Im Vordergrund des Studienganges sollten persönliche Interessen und Fähigkeiten des Kindes stehen. Das Hochschulangebot war vor 20-30 Jahren noch ein anderes, und klassische Studiengänge wie Medizin, Lehramt oder Jura sind nicht mehr die einzigen Möglichkeiten der akademischen Bildung. Traditionelle Fächer mit Aussicht auf eindeutige Berufsperspektiven geben vielleicht ein Gefühl von Sicherheit, mit einer linearen Vorstellung von Studium – Beruf – Karriere. Doch die Entscheidung sollte Ihrem Kind überlassen werden. Das Studium nimmt viel Zeit in Anspruch und der akademische Bildungsweg ist keine Notwendigkeit, sondern ein Privileg, weiterlernen zu können. Ein Studiengang, mit dem sich das Kind identifizieren und den eigenen Horizont erweitern kann, ist wichtig für Ihr Kind. Das Studium sollte nicht die Ideale erfüllen, die Sie von Ihrem Kind erwarten oder nur als Mittel dienen, um zukünftige Berufswege aufzuzwingen.

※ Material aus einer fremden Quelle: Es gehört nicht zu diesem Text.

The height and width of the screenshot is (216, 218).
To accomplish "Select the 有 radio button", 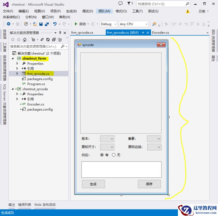I will point(102,155).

Studienabbruch/ Fachwechsel/ Quereinsteigen

Bei der schieren Auswahl kann es durchaus dazukommen, dass Ihr Kind nach einigen Semestern realisiert, dass das aktuelle Studium doch nicht den Interessen entspricht. Die Gründe hierfür sind vielfältig:

  • Aufbau und Inhalt des Studiums gestalten sich im Alltag anders als die Beschreibungen der Informationsmaterialien.
  • Durch das neue soziale Umfeld haben sich auch neue Sichtweisen eröffnet und die Relevanz der Studieninhalte hat sich für Ihr Kind verändert.
  • Der Druck durch Regelstudienzeit und der damit verbundene Studienverlauf und die Lehre demotivieren Ihr Kind.
  • Die persönlichen Umstände komprimieren zeitliche und psychische Kapazitäten, um den Unialltag zu bewältigen.
  • Die Strukturen an der jeweiligen Hochschule sind aufgrund von ungerechten Bildungschancen diskriminierend.

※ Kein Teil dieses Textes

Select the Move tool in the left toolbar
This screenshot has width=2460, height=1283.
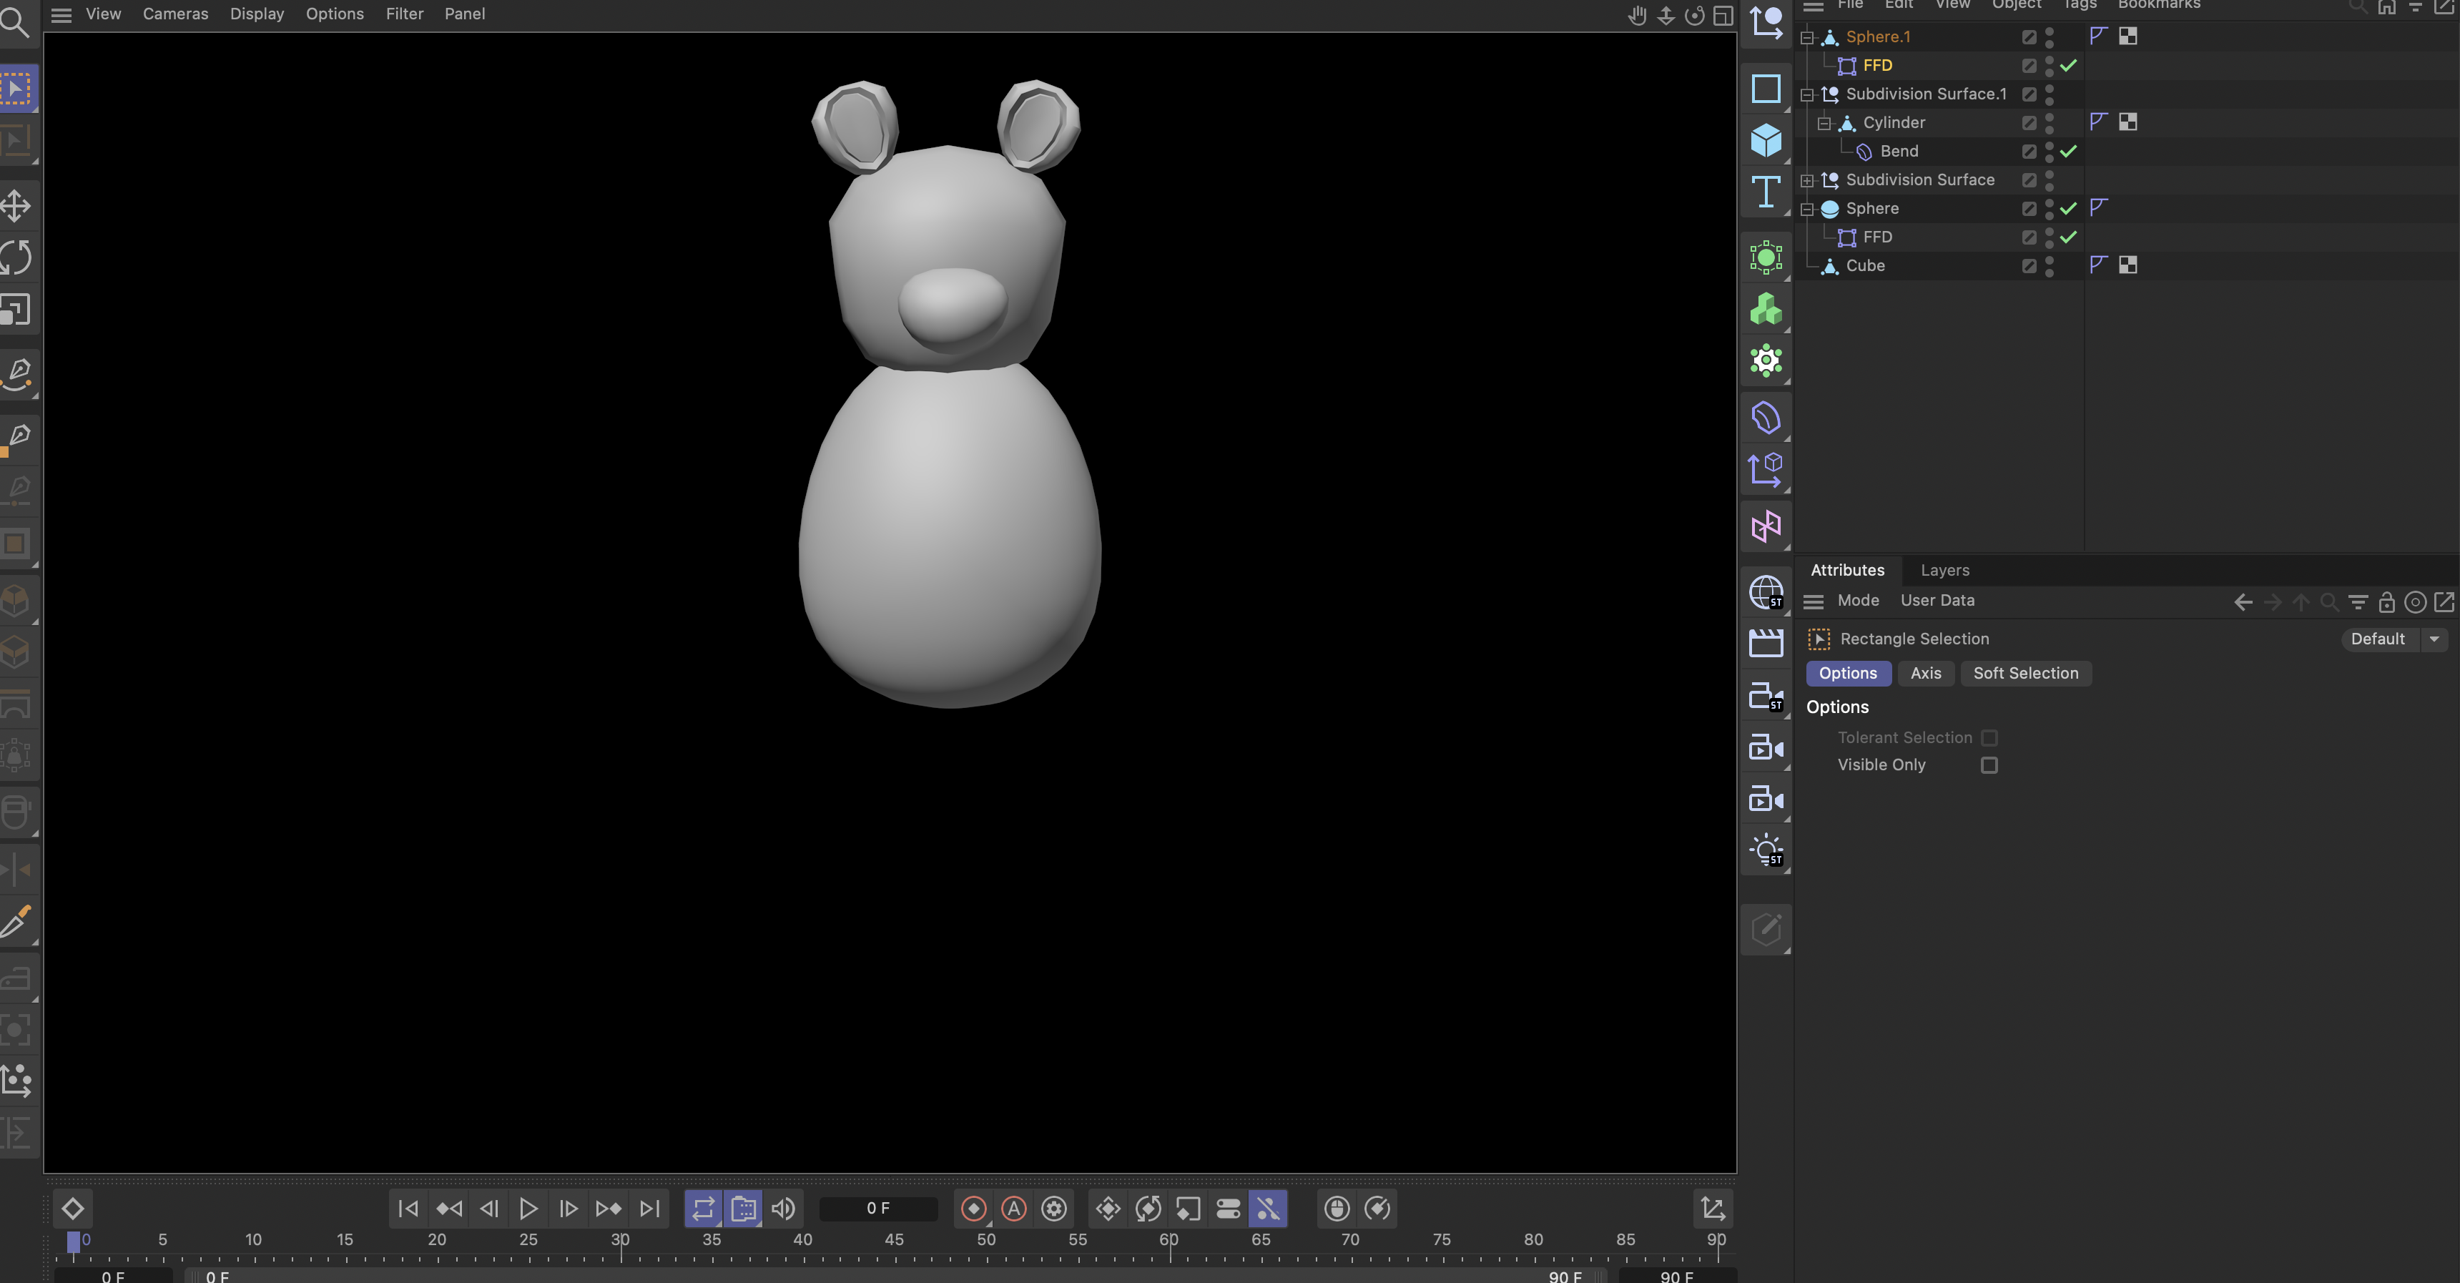[x=17, y=204]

Dies sind mögliche Ursachen für die Entscheidung, das Studium zu wechseln oder abzubrechen. Seien Sie sich bewusst, dass dies keine Schwäche Ihres Kindes ist und auch kein Weltuntergang; die Wahl des Studienganges sollte keine angstbehaftete Entscheidung sein, die final die Zukunft und den Werdegang entscheidet. Es ist auch eine Zeit des sich Ausprobierens und häufig eine gute Erfahrung zu wissen, was das Kind doch nicht machen möchte, aber trotzdem die Möglichkeit bestand, es zu testen. Die Zeit, die vergangen ist, sollte nicht als „verschwendete“ Zeit verbucht werden, ganz im Gegenteil: ein Neustart bringt viel Motivation mit und Quereinsteiger*innen bereichern den neuen Studiengang mit anderem Vorwissen und Sichtweisen.

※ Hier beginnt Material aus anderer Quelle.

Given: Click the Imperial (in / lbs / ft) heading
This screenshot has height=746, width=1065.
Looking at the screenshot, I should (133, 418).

Bei temporären Abbrüchen, beispielsweise durch Umzüge oder Schwangerschaft, gilt auch hier, dass dies kein Defizit sein muss. Das Alter für Studieren ist nicht vorgegeben und individuelle Lebensrealitäten steigen auch an individuellen Zeitpunkten in Lernprozesse ein.

Das Studieren ist zudem eine Art der Bildung, die sehr akademisch verläuft und mit Methoden und Verpflichtungen einhergeht, die für Ihr Kind nicht funktionieren muss. Zwingen Sie Ihr Kind nicht, sich für universitäre Laufbahnen zu entscheiden, lediglich um gesellschaftliche Normen von Bildung und der neoliberalen Vorstellung eines erfolgreicheren Lebens zu erfüllen.

(Aus-)bildung, arbeiten oder Freiräume in Form von Freiwilligendiensten oder Reisen ermöglichen ebenso Perspektiven für Selbstentwicklung und –verwirklichung und führen Ihr Kind vielleicht zu einem wertvollen Punkt seines Lebens, was es mit starrer akademischer Wissensaneignung nicht erlebt hätte.


Welche Arten der Hochschule gibt es?

Universitäten

  • Universitäten sind meist forschungszentriert und bieten in der Regel ein breites Spektrum an Fächern an.

  • Manche Universitäten sind auf bestimmte Fachgebiete spezialisiert, wie etwa technische Universitäten.

  • Ein entscheidendes Merkmal der Universitäten in Deutschland: Nur dort kann man einen Doktortitel erwerben.

Fachhochschule

  • An Fachhochschulen herrscht eine starke Praxis- und Anwendungsorientierung.

  • Vor allem ingenieur-, natur-, wirtschafts- und sozialwissenschaftliche Fächer werden hier angeboten.

  • Die Fachhochschulen sind neben dem Erststudium beliebte Institutionen, um über Umwege akademische Bildungsangebote wahrzunehmen, beispielsweise nach einer Ausbildung oder bei mehrfachem Fachwechsel an Universitäten.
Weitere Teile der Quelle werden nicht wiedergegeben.